Dionysius, Dieter Ebels

Dieter Ebels
Dionysius
Duisburg-Krimi

Die meisten Leute, die an der kleinen St. Dionysius-Kappelle vorbeilaufen, halten es für einen üblen Halloween-Scherz und glauben, dass jemand eine kopflose Puppe, deren Haupt auf ihrem Schoß liegt, vor die Kapelle gesetzt hat. 

Erst als ein vorbeikommender Mann genauer hinsieht, stellt er fest, dass dort ein enthauptetes Mordopfer hingesetzt wurde.

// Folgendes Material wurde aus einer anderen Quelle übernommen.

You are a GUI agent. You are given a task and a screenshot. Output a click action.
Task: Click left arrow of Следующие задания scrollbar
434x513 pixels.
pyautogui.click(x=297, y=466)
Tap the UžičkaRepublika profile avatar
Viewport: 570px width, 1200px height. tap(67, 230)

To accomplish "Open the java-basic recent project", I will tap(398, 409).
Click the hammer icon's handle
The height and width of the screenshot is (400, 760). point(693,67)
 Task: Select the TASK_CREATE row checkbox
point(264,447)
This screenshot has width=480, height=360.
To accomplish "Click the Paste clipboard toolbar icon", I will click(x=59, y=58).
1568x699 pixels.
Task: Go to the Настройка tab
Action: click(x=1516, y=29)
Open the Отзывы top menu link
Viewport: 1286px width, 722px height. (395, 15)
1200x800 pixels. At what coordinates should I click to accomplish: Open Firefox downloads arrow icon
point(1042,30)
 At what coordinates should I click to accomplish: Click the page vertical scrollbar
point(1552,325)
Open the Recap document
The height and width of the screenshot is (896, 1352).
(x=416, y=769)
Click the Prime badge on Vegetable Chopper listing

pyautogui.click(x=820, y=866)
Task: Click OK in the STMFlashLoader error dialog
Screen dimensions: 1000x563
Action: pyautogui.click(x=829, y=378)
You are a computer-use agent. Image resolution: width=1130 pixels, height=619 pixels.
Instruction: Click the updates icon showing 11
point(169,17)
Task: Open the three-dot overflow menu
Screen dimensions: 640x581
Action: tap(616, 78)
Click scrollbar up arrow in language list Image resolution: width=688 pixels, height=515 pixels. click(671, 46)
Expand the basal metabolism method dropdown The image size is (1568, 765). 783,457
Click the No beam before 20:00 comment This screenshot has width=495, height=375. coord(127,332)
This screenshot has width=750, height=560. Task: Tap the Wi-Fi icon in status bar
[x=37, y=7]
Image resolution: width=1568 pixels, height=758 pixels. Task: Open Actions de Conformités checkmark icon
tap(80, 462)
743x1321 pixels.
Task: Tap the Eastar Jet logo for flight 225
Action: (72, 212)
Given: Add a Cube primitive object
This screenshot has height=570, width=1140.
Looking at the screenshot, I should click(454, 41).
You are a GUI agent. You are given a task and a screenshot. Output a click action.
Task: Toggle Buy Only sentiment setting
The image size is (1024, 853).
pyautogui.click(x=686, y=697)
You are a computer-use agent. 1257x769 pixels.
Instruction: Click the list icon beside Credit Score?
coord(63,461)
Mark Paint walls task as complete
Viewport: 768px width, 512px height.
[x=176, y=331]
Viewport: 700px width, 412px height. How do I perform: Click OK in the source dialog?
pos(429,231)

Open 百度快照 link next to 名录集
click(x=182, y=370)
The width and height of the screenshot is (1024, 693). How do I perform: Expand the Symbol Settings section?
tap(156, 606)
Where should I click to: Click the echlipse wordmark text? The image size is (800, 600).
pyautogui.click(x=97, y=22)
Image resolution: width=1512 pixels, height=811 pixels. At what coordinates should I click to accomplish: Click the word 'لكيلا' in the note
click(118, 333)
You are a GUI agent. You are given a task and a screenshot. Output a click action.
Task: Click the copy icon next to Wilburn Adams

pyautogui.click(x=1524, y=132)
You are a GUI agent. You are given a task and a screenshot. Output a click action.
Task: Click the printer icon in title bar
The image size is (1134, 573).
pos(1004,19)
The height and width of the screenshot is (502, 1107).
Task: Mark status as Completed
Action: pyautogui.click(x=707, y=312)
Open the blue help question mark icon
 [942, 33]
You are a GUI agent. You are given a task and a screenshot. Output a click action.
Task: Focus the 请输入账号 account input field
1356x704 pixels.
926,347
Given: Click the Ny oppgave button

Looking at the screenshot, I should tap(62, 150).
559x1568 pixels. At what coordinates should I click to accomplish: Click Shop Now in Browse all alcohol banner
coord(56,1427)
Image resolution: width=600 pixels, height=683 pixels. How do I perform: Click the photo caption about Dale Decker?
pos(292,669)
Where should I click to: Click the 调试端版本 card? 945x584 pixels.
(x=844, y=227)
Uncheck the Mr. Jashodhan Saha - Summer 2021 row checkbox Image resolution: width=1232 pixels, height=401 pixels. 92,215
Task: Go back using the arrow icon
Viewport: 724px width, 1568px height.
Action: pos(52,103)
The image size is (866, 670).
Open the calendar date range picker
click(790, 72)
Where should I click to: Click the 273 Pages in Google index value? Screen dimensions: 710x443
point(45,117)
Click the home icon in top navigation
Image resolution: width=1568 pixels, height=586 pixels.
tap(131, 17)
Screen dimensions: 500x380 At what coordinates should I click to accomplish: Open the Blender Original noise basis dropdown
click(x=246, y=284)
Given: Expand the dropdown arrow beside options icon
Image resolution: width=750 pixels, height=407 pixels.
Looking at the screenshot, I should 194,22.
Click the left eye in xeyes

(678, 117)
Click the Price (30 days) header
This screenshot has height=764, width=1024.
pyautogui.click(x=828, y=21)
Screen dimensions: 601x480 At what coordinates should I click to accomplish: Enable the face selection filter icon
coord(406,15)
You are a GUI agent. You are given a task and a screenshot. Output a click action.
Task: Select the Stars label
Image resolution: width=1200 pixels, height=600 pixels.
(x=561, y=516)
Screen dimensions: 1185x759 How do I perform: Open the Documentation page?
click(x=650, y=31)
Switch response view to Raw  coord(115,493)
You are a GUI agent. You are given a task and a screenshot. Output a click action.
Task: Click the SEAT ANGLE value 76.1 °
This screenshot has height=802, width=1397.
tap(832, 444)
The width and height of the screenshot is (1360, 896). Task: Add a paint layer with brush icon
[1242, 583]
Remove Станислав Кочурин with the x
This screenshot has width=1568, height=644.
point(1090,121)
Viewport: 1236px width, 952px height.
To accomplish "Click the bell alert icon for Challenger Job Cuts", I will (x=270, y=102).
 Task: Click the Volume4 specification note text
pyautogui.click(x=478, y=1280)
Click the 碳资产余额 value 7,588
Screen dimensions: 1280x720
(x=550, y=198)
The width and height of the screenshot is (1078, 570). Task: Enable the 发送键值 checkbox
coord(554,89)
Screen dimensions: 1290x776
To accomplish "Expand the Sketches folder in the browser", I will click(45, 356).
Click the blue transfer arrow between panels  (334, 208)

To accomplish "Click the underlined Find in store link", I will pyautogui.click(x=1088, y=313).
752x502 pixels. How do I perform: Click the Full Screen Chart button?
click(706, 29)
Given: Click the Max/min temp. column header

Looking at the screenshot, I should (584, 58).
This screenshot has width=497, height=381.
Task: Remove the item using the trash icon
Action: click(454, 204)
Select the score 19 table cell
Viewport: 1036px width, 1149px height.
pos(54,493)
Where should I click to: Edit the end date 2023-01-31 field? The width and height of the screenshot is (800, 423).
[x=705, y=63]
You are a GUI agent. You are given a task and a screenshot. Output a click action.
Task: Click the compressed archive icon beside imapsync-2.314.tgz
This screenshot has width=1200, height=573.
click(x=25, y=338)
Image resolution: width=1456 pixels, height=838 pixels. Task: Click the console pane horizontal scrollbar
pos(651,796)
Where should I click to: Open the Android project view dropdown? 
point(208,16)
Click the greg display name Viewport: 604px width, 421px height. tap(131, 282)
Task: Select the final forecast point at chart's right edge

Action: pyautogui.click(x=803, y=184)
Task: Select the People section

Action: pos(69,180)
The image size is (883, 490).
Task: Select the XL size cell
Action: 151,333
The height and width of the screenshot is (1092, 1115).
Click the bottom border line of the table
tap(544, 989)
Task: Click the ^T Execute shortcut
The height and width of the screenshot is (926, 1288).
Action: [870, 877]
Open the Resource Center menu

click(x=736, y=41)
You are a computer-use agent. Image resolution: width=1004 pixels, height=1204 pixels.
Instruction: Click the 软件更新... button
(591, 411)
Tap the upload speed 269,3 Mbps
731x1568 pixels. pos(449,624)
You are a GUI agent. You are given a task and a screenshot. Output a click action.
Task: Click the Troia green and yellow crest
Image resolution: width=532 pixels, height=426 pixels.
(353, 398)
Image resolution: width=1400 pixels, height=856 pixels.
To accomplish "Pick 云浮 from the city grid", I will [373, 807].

Kommissarin Muisfeld und ihr Kollege Söhlbach, die schon erfolgreich in einigen Ebels-Krimis ermittelt haben, stehen vor einem Rätsel. Bald aber finden sie die erste Spur. 

Als schließlich ein zweites, ebenfalls enthauptetes Mordopfer auftaucht, sind sie sich sicher, dass hier ein Psychopath am Werk sein muss und dass dieser Verrückte offensichtlich weiter morden wird.

Das Ermittlerpaar Söhlbach und Muisfeld bekommt tatkräftige Unterstützung durch einen neuen Kollegen namens Tibo Nowack, der sich voller Elan in die Ermittlungen stürzt und so nicht nur eine große Hilfe ist, sondern auch viel Pepp in die Geschichte bringt.

Dieter Ebels schreibt – wie immer – großartig. Man fühlt sich beim Lesen in die Handlung eingebunden und hat das Gefühl, die Gefühle der Protagonisten hautnah zu spüren.

Dieter Ebels, schon länger mein Lieblingsautor, hatte nicht umsonst von der Literaturwelt Deutschland den Titel »Autor des Jahres« 2019 bekommen.